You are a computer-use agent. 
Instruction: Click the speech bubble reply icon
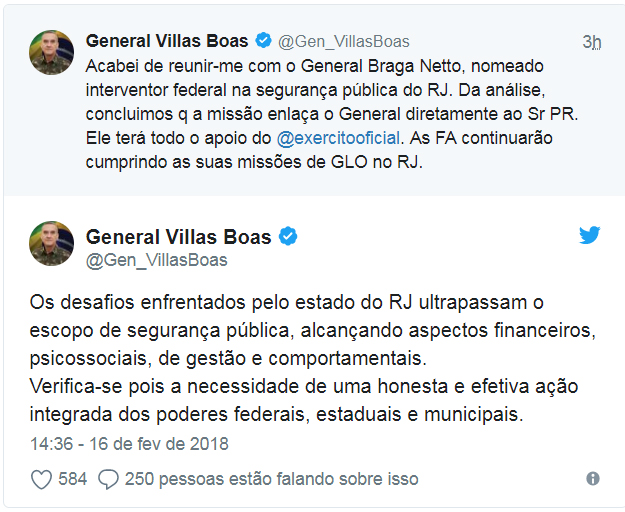(109, 479)
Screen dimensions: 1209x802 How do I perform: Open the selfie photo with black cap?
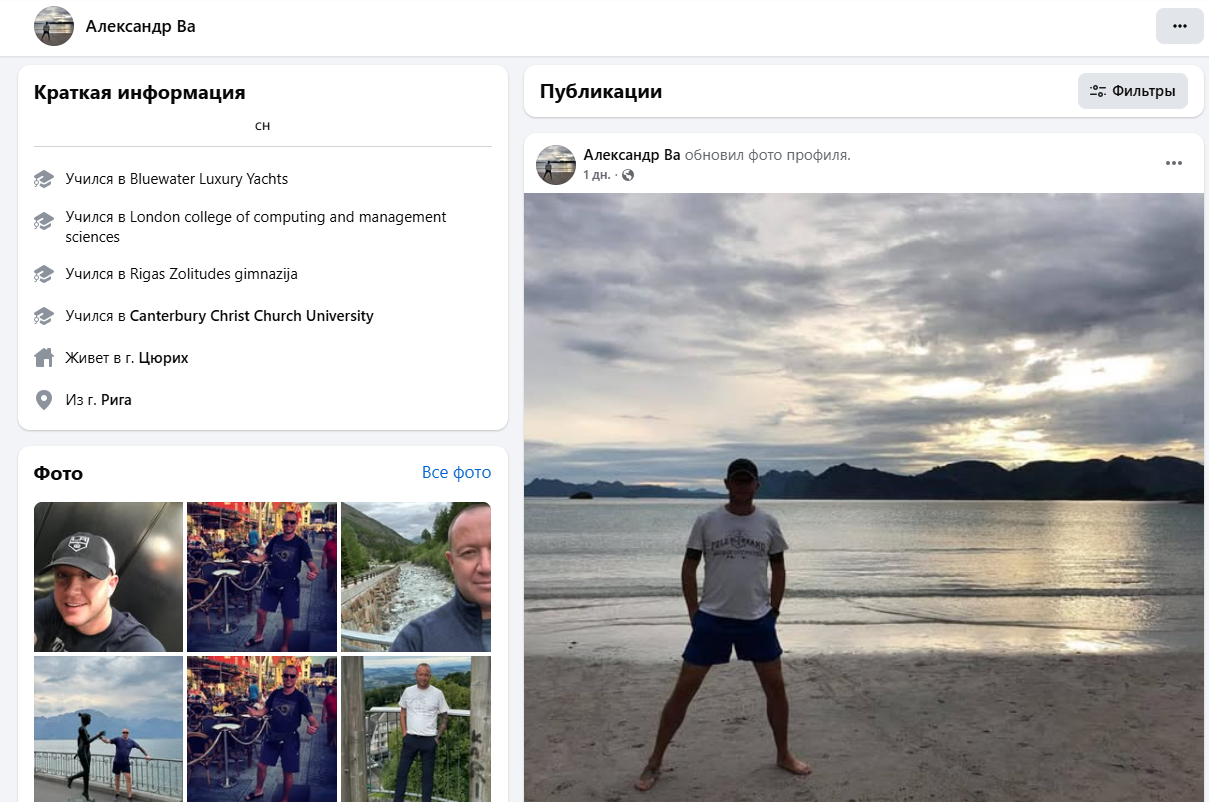[x=108, y=577]
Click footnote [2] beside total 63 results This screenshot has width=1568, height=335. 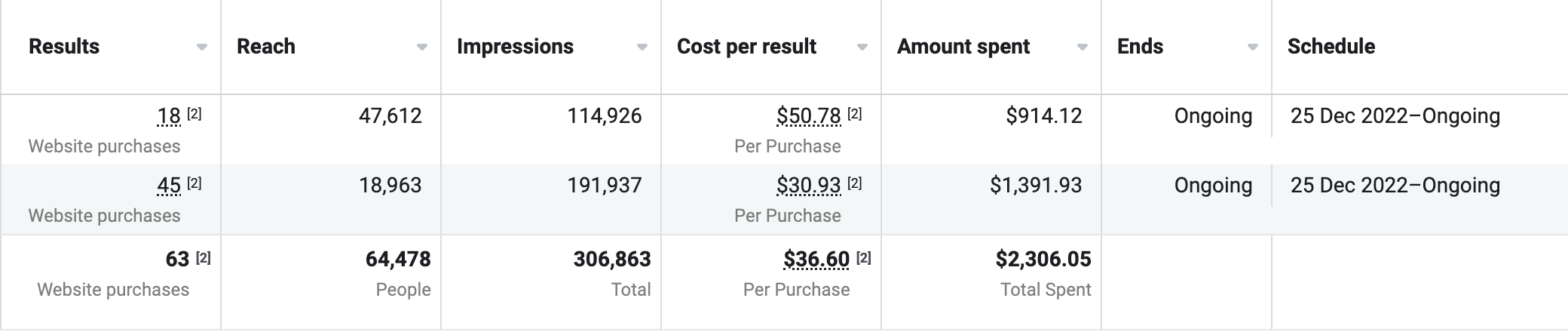(203, 258)
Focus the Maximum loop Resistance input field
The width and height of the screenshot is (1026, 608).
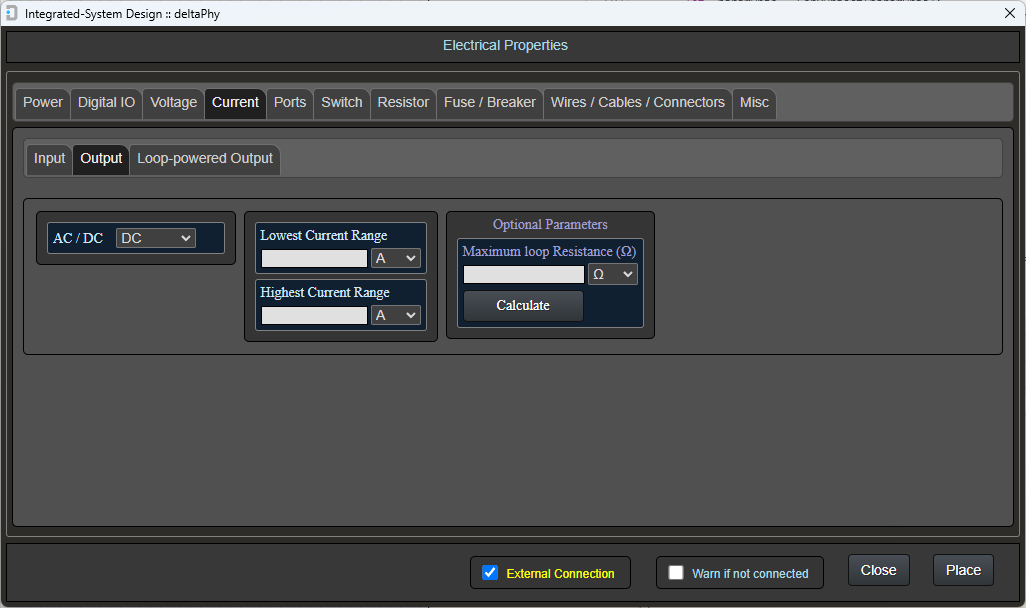coord(524,274)
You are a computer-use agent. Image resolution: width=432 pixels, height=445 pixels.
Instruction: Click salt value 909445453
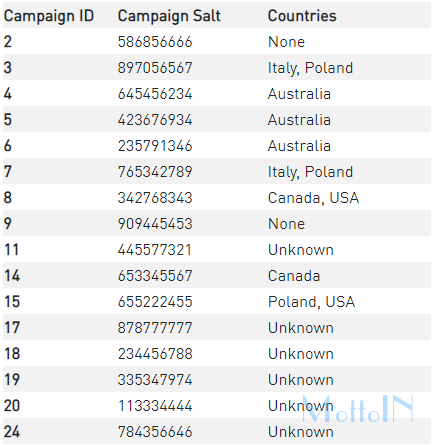155,224
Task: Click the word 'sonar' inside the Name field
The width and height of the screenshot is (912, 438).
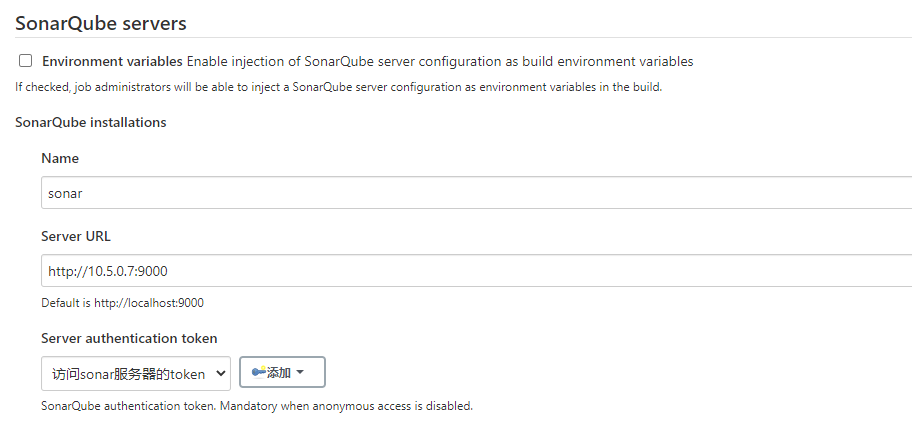Action: tap(65, 193)
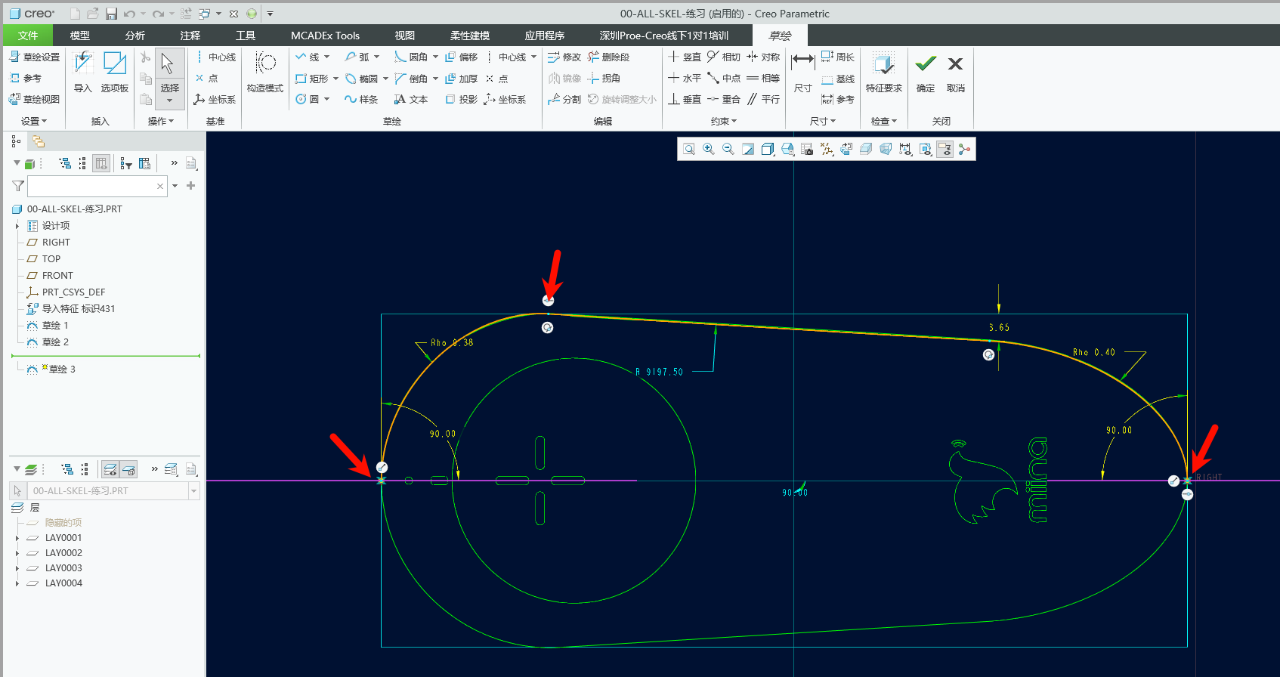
══════════════════════════════
> **Required work**
Quote the listing word for word, starting with the line that contains "Task: Click the" and going on through the end of the listing, and leave the pictures out.

> **Exercise result**
Task: Click the word 'sonar' inside the Name field
The width and height of the screenshot is (912, 438).
Action: tap(65, 193)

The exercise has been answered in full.